Effects of the U.S. sanctions are thought to hit the semiconductor industry particularly hard, with Qualcomm expecting to lose access to an $8 billion market and South Korean chip companies predicted to lose $8.45 billion in revenue. As the new rules came into effect last week, the only method through which companies can do business with Huawei is through applying for licenses from the Commerce Department, who will determine the nature of the products being shipped to the Chinese company and whether these products can serve as a threat to the national security of the United States.

Companies including MediaTek, Samsung and SMIC (Semiconductor Manufacturing International Corporation - a Chinese fabrication company) have applied for such licenses from the Commerce Department For its part, AMD highlights that the licenses that it has secured from Commerce will let it avoid potential significant impacts on its business from the new rules.

Huawei notebook with AMD chip
Products such as the Huawei Matebook feature AMD's low power Risen processors.

Specifically, when questioned on how the U.S. China trade tensions impacted AMD's business, Mr. Norrod replied:

We are a 100% committed to complying with U.S. regulations, and we've taken what we feel are the appropriate steps to ensure that we're managing the Entity List in our interaction with customers or potential customers that might be on the Entity List appropriately. But based on the licenses that we've been able to secure, we don't expect to see a significant impact on our business at this time from any of those [U.S. regulations] actions."

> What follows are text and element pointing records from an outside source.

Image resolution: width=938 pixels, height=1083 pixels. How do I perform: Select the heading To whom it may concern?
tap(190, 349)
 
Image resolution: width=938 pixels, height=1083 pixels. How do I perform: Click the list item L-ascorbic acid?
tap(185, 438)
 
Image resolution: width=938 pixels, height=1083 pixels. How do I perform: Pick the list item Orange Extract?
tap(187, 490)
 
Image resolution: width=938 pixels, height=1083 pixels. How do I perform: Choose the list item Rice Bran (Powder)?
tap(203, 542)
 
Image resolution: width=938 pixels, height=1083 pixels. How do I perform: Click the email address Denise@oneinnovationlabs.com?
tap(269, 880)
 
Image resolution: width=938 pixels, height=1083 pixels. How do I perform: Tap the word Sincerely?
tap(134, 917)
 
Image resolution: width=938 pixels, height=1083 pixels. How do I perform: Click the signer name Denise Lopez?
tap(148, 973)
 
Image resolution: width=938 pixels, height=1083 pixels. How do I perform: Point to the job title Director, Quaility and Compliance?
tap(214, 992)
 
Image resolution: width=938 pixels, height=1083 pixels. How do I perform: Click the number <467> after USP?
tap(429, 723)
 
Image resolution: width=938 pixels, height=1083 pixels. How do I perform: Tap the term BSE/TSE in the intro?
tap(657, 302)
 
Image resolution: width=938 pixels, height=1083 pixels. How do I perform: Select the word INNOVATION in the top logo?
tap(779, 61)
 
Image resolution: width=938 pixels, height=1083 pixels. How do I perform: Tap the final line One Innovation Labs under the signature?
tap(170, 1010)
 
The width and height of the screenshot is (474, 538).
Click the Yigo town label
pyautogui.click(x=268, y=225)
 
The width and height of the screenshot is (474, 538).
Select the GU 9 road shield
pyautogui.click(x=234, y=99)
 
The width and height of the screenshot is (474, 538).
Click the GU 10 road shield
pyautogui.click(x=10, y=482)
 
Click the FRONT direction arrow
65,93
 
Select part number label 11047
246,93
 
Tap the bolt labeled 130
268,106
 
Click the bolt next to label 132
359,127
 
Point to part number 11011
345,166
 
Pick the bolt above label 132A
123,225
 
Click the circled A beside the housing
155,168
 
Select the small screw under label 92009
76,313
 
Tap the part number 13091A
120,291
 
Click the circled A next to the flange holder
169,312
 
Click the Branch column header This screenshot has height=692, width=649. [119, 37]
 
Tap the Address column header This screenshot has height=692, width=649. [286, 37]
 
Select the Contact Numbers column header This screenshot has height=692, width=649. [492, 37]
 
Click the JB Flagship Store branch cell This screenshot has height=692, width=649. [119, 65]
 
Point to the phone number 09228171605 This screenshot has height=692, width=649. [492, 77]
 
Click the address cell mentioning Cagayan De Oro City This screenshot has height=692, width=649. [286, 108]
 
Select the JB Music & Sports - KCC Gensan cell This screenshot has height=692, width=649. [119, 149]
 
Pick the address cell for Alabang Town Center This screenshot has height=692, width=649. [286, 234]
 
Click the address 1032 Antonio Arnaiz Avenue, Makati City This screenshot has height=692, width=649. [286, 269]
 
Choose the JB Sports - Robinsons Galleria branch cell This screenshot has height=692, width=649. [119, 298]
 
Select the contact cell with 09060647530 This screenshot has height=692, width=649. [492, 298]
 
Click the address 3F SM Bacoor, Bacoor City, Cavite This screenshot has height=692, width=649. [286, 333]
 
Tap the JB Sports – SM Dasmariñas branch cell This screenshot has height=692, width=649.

Since his reply opens up the possibility that AMD might have been granted a license to conduct business with Huawei, Seymour followed up by asking Mr. Norrod whether the licenses that AMD has been granted already are inclusive or exclusive to the sanctions that came into effect on Tuesday or Wednesday. To this question, the executive replied:

It is a continuously evolving situation and again we're going to stay in compliance above and beyond everything else, we're going to stay in compliance with the regulations. I think is a little bit of uncertainty regarding what exactly do these new restrictions translate into from a detailed regulatory perspective, but I would anticipate that we'll continue to be able to have access within the restrictions that we need to service our customers.

AMD's Forrest Norrod with Cray Supercomputing C.E.O. Peter Ungaro. Image: AMD

Taking a look at his second reply, it's clear that AMD is not completely certain about what kinds of products it will be able to sell and to what entities. The latest sanctions by the Commerce Department add Huawei affiliates all over the globe related to the company's Cloud business to the Entity List. The Chinese company also sells its own datacenter central processing units (CPUs) under the 'Kunpeng' branding, with the chips based on British design house Arm Ltd.'s designs. As opposed to Arm's products, AMD's chips use the x86 microarchitecture that favors performance over power consumption.

Mr. Norrod also stated that AMD is witnessing the ongoing pandemic as an ''accelerating'' function for information technology products. This is due to the increasing demand for products for remote working and for products for backend and cloud infrastructures the executive explained.